A duffel coat (also duffle coat) is a coat made from duffel cloth, designed with toggle-and-rope fastenings, patched pockets and a large hood. The name derives from Duffel, a town in the province of Antwerp in Belgium where the manufacturing process of this kind of fabric, a coarse, thick, woolen cloth originated. Duffel bags were originally made from the same material.

As the hood and toggle fastenings from Polish frocks proved popular, the frock spread across Europe by the 1850s. By 1890 a less sophisticated version was being supplied to the British Royal Navy, from various manufacturers. During World War II all British troops wore the coat, among them Field Marshal Sir Bernard Montgomery and Lieutenant-Colonel Sir David Sterling. After the war, the coats became available in England as government surplus stock and became popular, especially with students. In countries freed by British troops from Nazi-German occupation, wearing the coat also meant a tribute to all soldiers that fought in the war and a statement to civilian freedom.

==Description==
There are many variations of duffel coat.
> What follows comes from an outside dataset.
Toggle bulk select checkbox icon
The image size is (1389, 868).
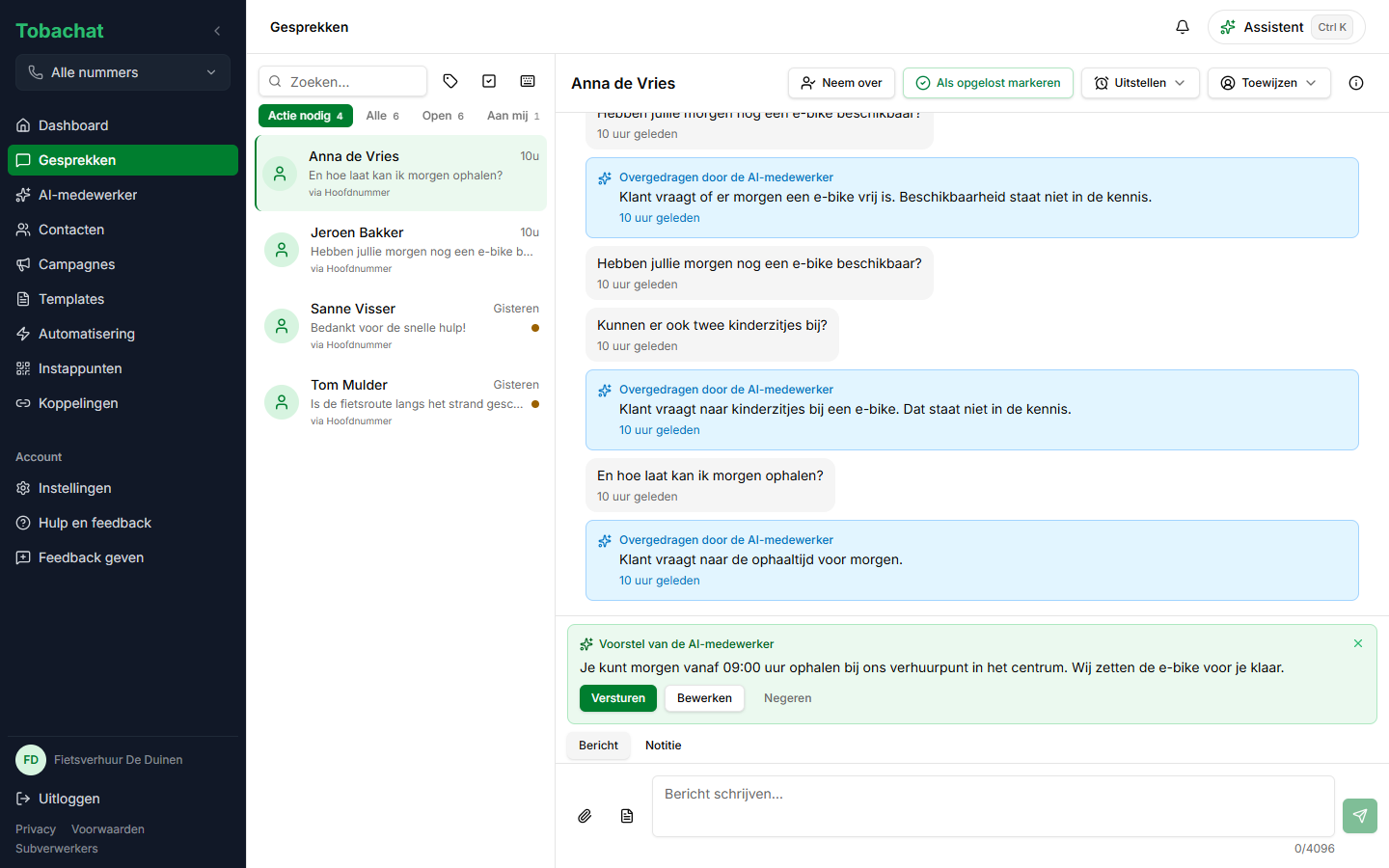(x=489, y=81)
The basic British style features:
- Genuine double weave woollen duffel fabric, lined with a woolly tartan pattern, or plain in the military version.
- Three or, later, four front wooden or horn toggle and leather fastenings.
- Two large outside patch pockets, with covering flaps on post-war versions.
- Originally knee length; shorter on later versions.
- A buttonable neck strap.
- Bucket hood with press stud adjustment. Later versions feature a neater "pancake" hood.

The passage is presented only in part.